最近のVRものって実質的に異世界転生と変わらないっていうか、VR世界が現実と遜色ない解像度になってしまっていてゲームである意味がわかりにくくなってるので、ここらで逆にものすごく解像度が荒くてデータ量が少ない世界を舞台にした作品があったら面白いんじゃないのかなとか。
使用可能なデータ領域が限られているので人の名前は7人までしか覚えられないとか、チェックを付けて記録しておかなかった出来事の記憶はゲーム内時間で24時間ごとに消去されてしまうので一日前の出来事はもう思い出せないとか、そんな制限があるなかでギルドを組んでダンジョンに潜ってモンスターを倒さなければならない(モンスターを倒すと、モンスターのグラフィック描画に割かれていた演算能力が割り当てられてプレイヤーの記憶力がちょっとだけマシになる)とかどうでしょう。
ゲーム世界の話じゃないけれど円城塔の『エピローグ』にASCII文字だけで構成された宇宙の話があったっけ。この宇宙の住人はすべて@の一文字で表されていて付随する個人情報を持たないので個人の区別はない、っていう世界観。

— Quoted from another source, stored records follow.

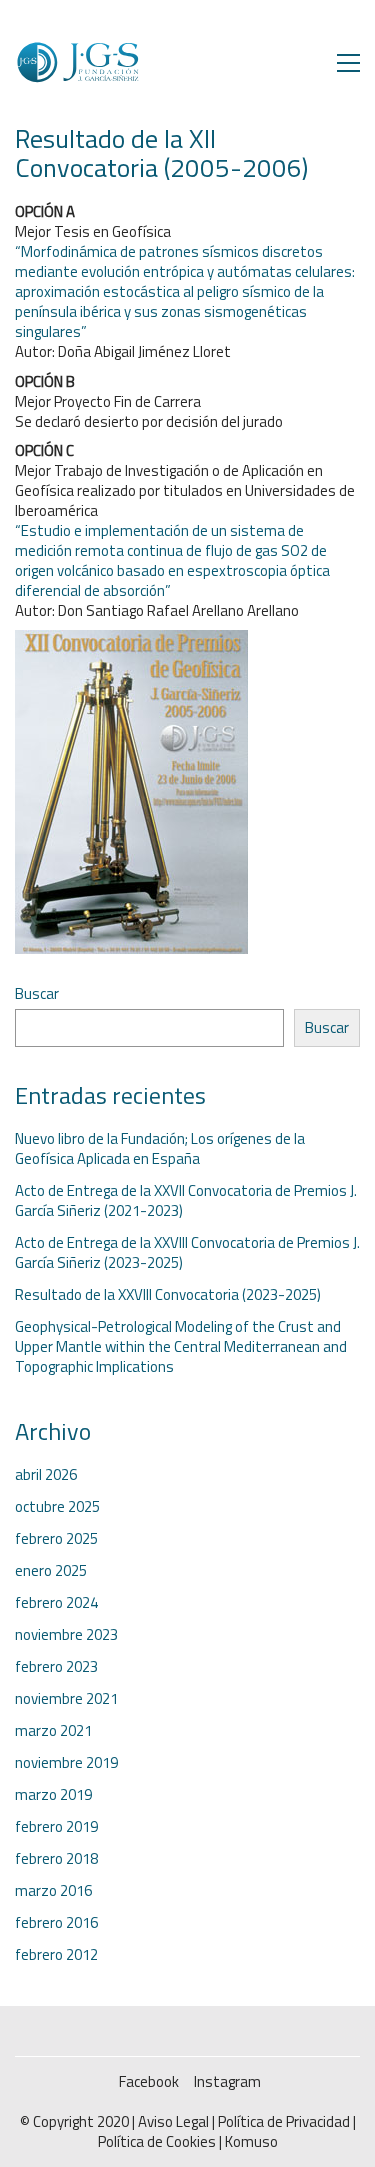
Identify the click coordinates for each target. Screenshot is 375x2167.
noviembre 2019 (66, 1763)
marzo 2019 (53, 1795)
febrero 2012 (56, 1955)
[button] (348, 63)
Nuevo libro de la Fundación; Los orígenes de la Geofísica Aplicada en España (160, 1149)
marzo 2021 (53, 1731)
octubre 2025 (57, 1507)
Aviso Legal (173, 2122)
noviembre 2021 (66, 1699)
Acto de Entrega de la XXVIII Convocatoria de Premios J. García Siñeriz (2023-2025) (187, 1253)
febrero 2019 (56, 1827)
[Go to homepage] (77, 62)
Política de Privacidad (284, 2122)
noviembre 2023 (66, 1635)
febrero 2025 (56, 1539)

この世界で殺人事件(ASCII文字列のなかにaという文字が発見され、これが@の変質したものらしいと分かった)が発生したのだけれど個人の区別がない世界なので容疑者は住人全員……とかそんな話だった気がする(うろ覚え)。
デスゲームに限らず、ゲームならではの"制限"をストーリーに取り入れた作品がもっと増えてもいいんじゃないのかなと時々思います。ルール的な制限じゃなくて、ゲームの設計や仕様に起因する物理的な制限のほう。